Go home, comet. You're drunk. (Fabrice Noel)

For the first time ever, scientists have detected ethyl alcohol — the kind that makes booze — in emissions from a comet. Comet Lovejoy, it turns out, is quite aptly named: The ball of ice and dust, which releases the equivalent of about 500 bottles of wine each second during its peak activity, also emits a type of sugar.

[This is what it looks like when a black hole tears a star apart]

This cosmic cocktail was described on Friday in Science Advances. Like all comets, Lovejoy is considered a fairly pristine sampling of the conditions of our early solar system. The frozen balls of dust serve as space refrigerators. And when they orbit close enough to the sun, they give off gases that contain those long-locked-away molecules.

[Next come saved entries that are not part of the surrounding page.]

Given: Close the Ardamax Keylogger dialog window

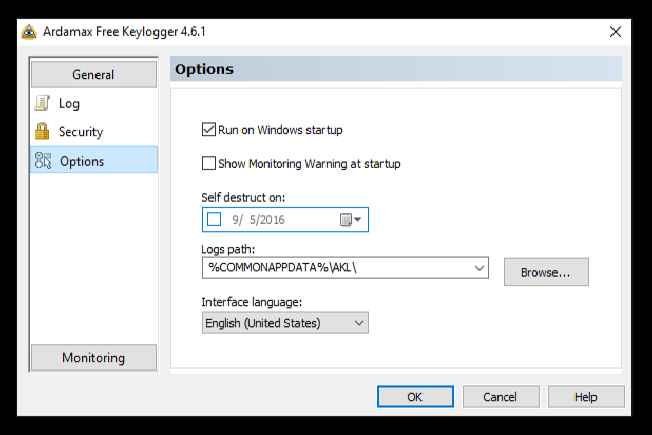Looking at the screenshot, I should tap(615, 32).
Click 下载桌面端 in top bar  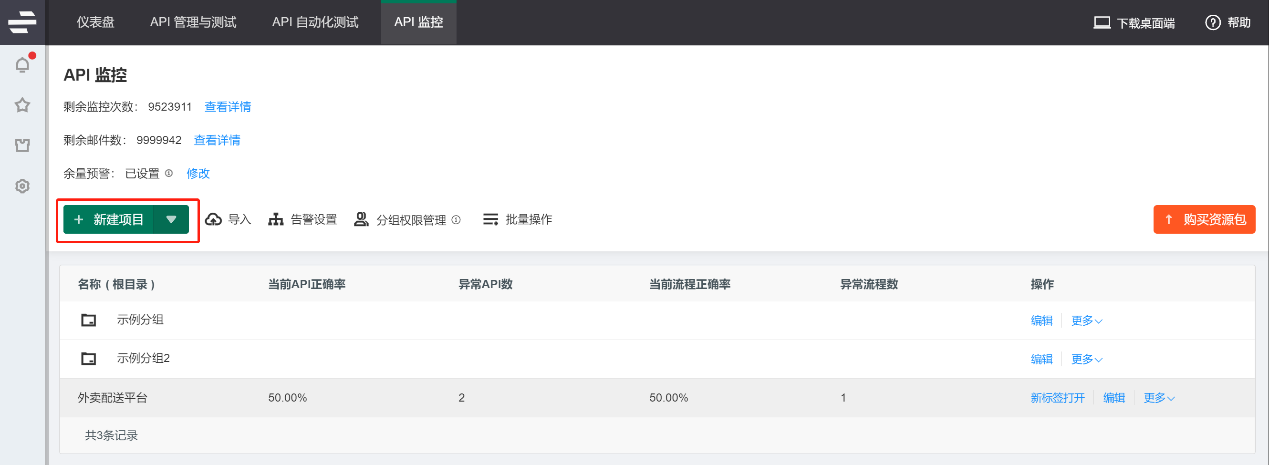[1134, 22]
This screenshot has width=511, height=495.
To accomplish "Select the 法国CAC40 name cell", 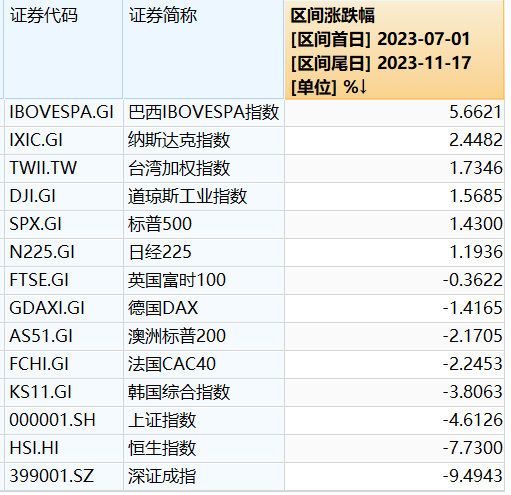I will pos(204,364).
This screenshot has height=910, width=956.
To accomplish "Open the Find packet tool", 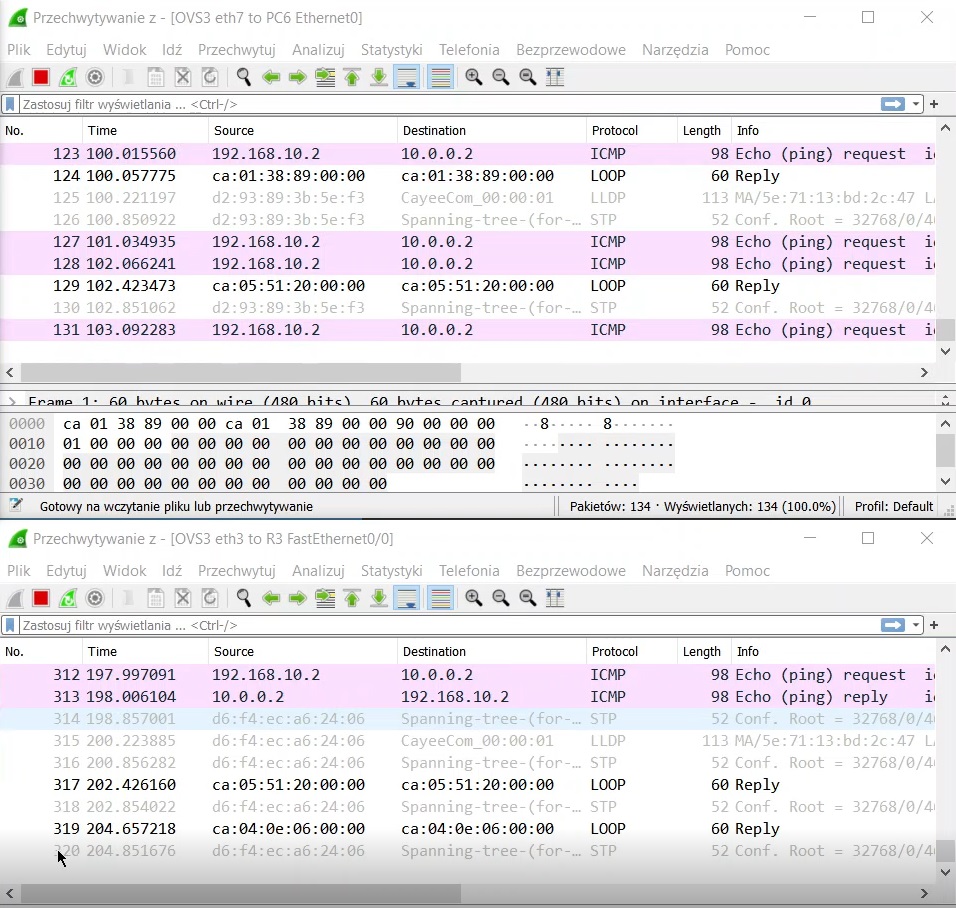I will [244, 77].
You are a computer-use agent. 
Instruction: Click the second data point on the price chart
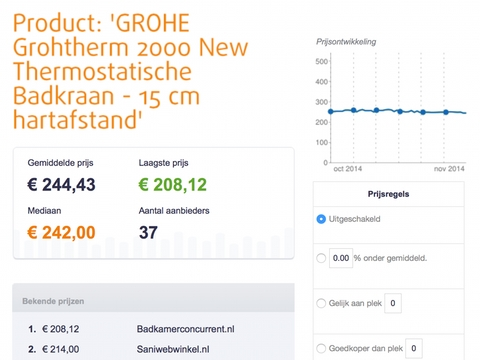pyautogui.click(x=354, y=110)
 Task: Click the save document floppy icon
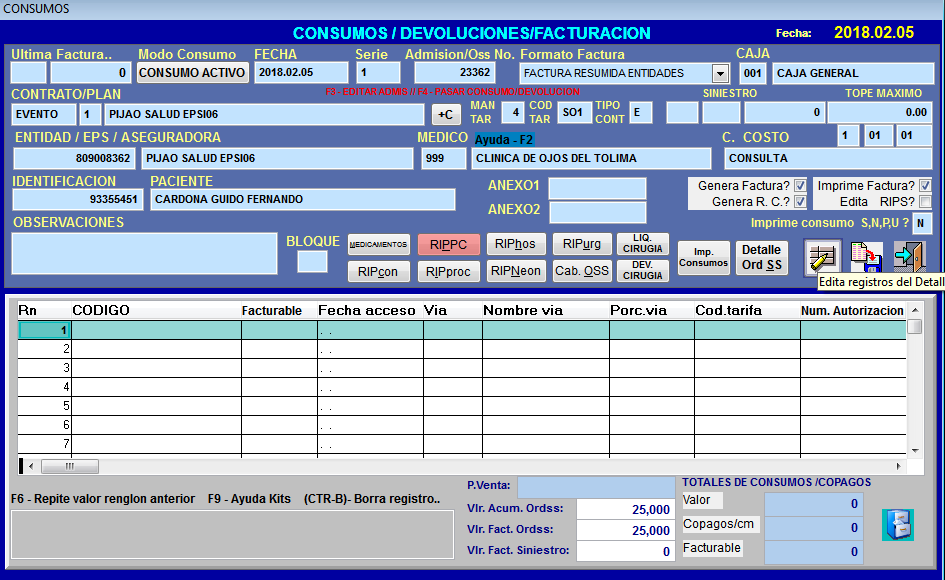click(866, 257)
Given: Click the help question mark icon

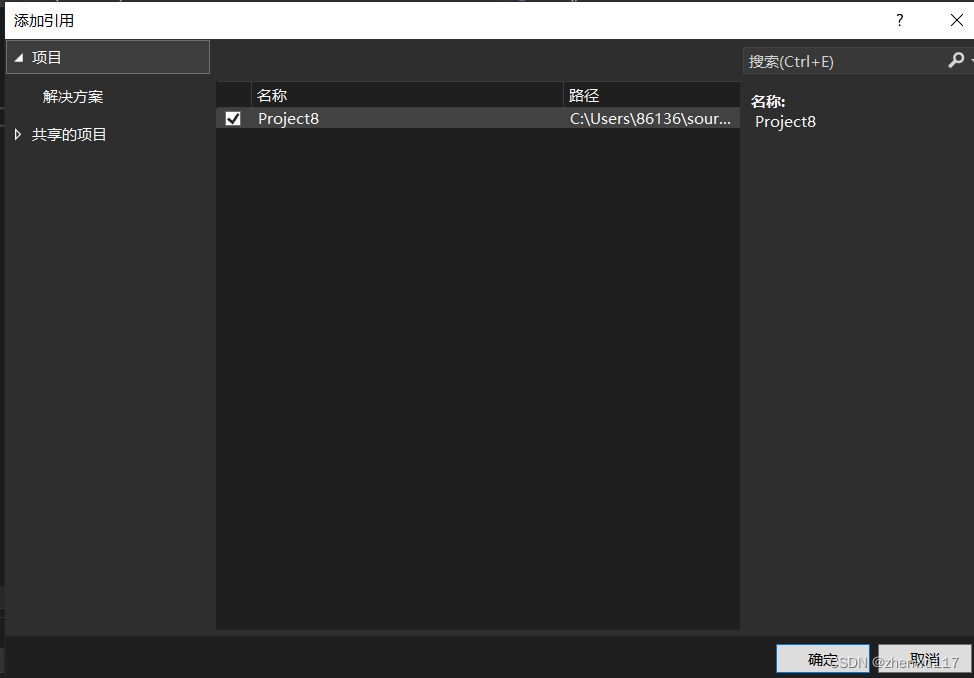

Scientists can study those gases to puzzle over the ingredients that formed our solar system's first bodies.

Our new data from Lovejoy came from observations made in January 2015, when the comet's close proximity to the sun had it giving off 20 tons of water per second. Boozy, sweet water.

Scientists were excited to find these and other complex molecules in the comet's emissions. Some believe that comets helped deliver these complex molecules down to Earth, essentially seeding the planet for life.

[Sorry, there probably isn’t life on Rosetta’s comet — even if ‘scientists’ said so]

"The result definitely promotes the idea the comets carry very complex chemistry," study co-author Stefanie Milam of NASA's Goddard Space Flight Center said in a statement. "During the Late Heavy Bombardment about 3.8 billion years ago, when many comets and asteroids were blasting into Earth and we were getting our first oceans, life didn't have to start with just simple molecules like water, carbon monoxide, and nitrogen. Instead, life had something that was much more sophisticated on a molecular level. We're finding molecules with multiple carbon atoms. So now you can see where sugars start forming, as well as more complex organics such as amino acids — the building blocks of proteins — or nucleobases, the building blocks of DNA. These can start forming much easier than beginning with molecules with only two or three atoms."

For a while after its 2014 discovery by famous amateur astronomer Terry Lovejoy (it was his fifth find), the comet was one of the brightest seen in nearly a decade. It put on some gorgeous shows for backyard stargazers, but faded from view several months ago.